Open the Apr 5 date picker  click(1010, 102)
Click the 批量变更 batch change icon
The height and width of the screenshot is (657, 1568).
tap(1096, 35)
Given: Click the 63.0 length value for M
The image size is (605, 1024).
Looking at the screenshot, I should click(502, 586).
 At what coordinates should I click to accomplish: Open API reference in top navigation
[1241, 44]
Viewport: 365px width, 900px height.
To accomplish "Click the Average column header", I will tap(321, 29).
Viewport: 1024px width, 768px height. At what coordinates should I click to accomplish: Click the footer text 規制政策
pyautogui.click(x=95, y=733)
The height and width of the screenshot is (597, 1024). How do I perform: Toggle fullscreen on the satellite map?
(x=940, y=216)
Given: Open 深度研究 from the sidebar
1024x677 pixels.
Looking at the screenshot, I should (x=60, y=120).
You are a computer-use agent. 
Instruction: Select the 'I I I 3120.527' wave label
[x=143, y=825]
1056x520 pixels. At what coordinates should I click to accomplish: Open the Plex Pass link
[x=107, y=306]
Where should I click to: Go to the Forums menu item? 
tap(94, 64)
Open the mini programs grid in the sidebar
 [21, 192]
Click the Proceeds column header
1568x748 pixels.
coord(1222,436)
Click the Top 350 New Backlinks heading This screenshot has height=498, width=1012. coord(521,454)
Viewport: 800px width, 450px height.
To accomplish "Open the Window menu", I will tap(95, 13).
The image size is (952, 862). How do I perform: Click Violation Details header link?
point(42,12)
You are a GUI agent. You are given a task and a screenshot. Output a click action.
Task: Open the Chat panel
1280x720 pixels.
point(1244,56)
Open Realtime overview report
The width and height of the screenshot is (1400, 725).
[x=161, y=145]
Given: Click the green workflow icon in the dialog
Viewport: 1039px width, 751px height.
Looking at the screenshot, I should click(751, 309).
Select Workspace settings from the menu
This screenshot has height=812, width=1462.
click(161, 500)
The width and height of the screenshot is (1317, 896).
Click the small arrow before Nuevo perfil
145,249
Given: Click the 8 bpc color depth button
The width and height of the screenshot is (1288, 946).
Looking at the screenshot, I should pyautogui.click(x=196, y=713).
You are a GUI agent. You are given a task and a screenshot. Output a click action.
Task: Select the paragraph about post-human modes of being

================================

* TASK GOAL: Return the lines verbatim, beginning with the first line of the records and ending after the line that contains "tap(1096, 35)".

* FINAL RESULT:
Open the Apr 5 date picker  click(1010, 102)
Click the 批量变更 batch change icon
The height and width of the screenshot is (657, 1568).
tap(1096, 35)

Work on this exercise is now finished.